For instance, Michael Chung, general manager of commercial lending at nCino, points out: “Traditional manual lending processes come with their own limitations, such as slower processing times, higher operational costs and increased potential for
human error.”
Cheryl Anderson, director of product management at Finastra, maintains that cloud lending solutions beat other options because their providers invest heavily in the latest safeguards. Finastra has, for instance, partnered with Microsoft “to make
sure that our cloud-based solutions [enable resilience and security],” she says.
Anderson urges community banks to calculate the ROI for cloud lending versus traditional methods. “Banks are finding that when they’re keeping things on their own premises, they have to expand their IT costs to keep everything safe,”
she says.
Simplifying the borrower journey
Quick Stat
$32.3B
The estimated value of the finance cloud market, as of 2025
Source: Mordor Intelligence
One of the chief advantages of cloud lending is that it removes some of the major hassles customers have historically faced, according to Anderson.
“Start with the ability for your borrower applicant to be at home in their pajamas when they get on the internet and apply for a loan,” she says. “They don’t have to come into the bank. They don’t have to start writing things
down on a piece of paper. They can do everything in their personal time when they’re comfortable doing so. That’s really beneficial for the borrower.”
Jettisoning the initial branch meeting and going straight to a decisioning process is another benefit of technology, says Ronald Nix, chief technology officer at VeraBank. He notes that his community bank sends a link either through SharePoint or through
nCino’s system to create a portal into which documents can be dragged and dropped.
And thanks to DocuSign, customers don’t even have to come into the branch to sign the completed loan documents. “Folks are very busy,” says Nix. “And so, while at the end of the day what borrowers want is the money, convenience
is a big factor, too.”
Some cloud-solution providers focus on origination, while others—like ZimpleMoney—concentrate on loan management. Tekippe explains how using a cloud solution for loan management makes it easier for customers to update contact information,
initiate additional payments or automate loan payments—all while receiving regular online notifications about actions they need to take.
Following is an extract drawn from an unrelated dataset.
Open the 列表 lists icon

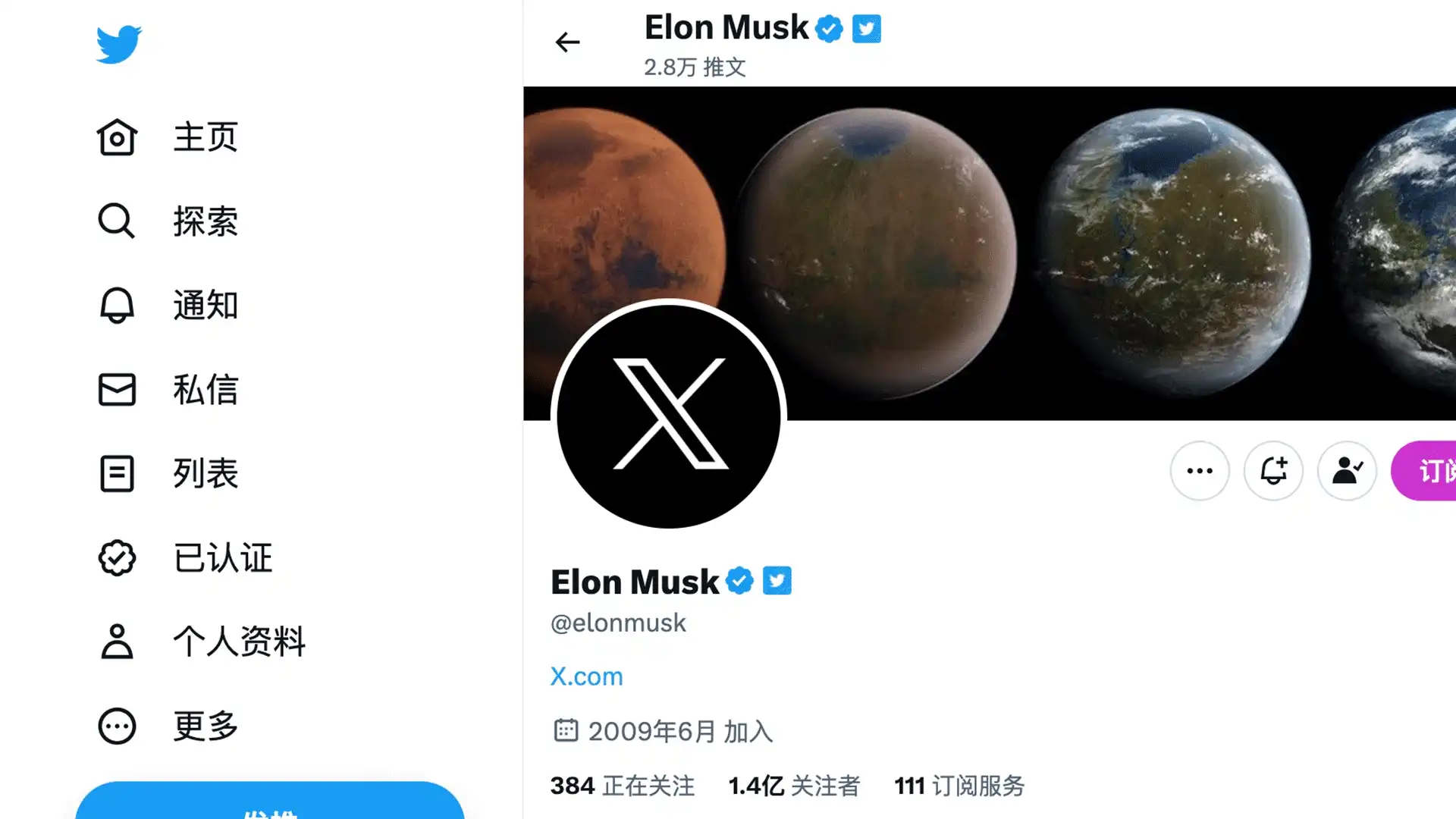point(117,473)
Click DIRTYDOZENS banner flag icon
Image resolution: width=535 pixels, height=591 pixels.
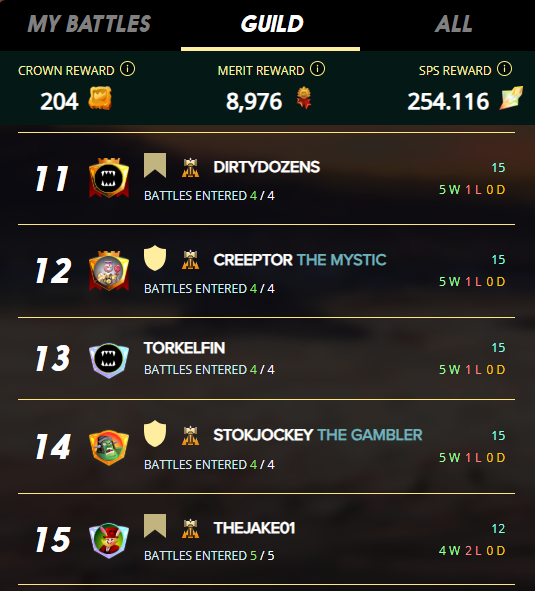tap(155, 165)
Cloud lending and AI synergy
Looking ahead, cloud-based lending may facilitate new uses for AI, which, as Tekippe explains, relies on large data sets and multiple users for its success.
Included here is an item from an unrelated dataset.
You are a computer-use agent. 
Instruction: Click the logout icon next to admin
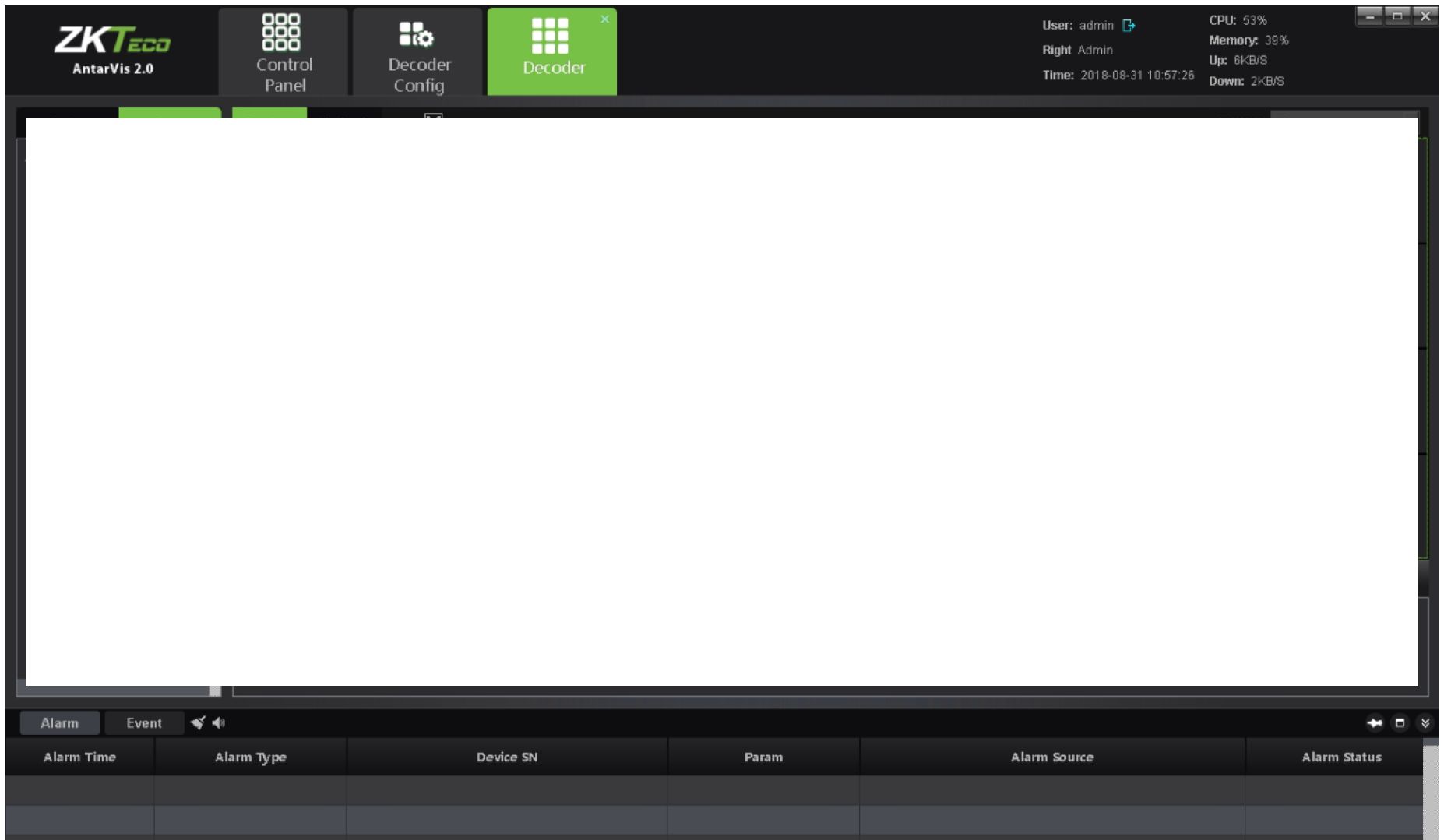[x=1129, y=26]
Even now, ZimpleMoney has begun using AI for customer support. “Our AI chatbot learns from all of our customer support inquiries and can get information users need in a much more targeted and rapid way than traditional customer support,” says Tekippe.
VeraBank’s Nix is convinced that community banks are well positioned to take advantage of fast gains in cutting-edge technology. “We’re giving our customers access to technologies that, at one time, only the big banks could offer,”
he says. “Because we’re nimble and can change faster, we’re doing as much in terms of technology as they are—perhaps even more.”
Looking at the future of cloud lending, Nix says: “Cloud lending enables faster transactions and more efficiency for our customers. And as AI catches on and is adopted in new ways, there’s no telling what the future holds.”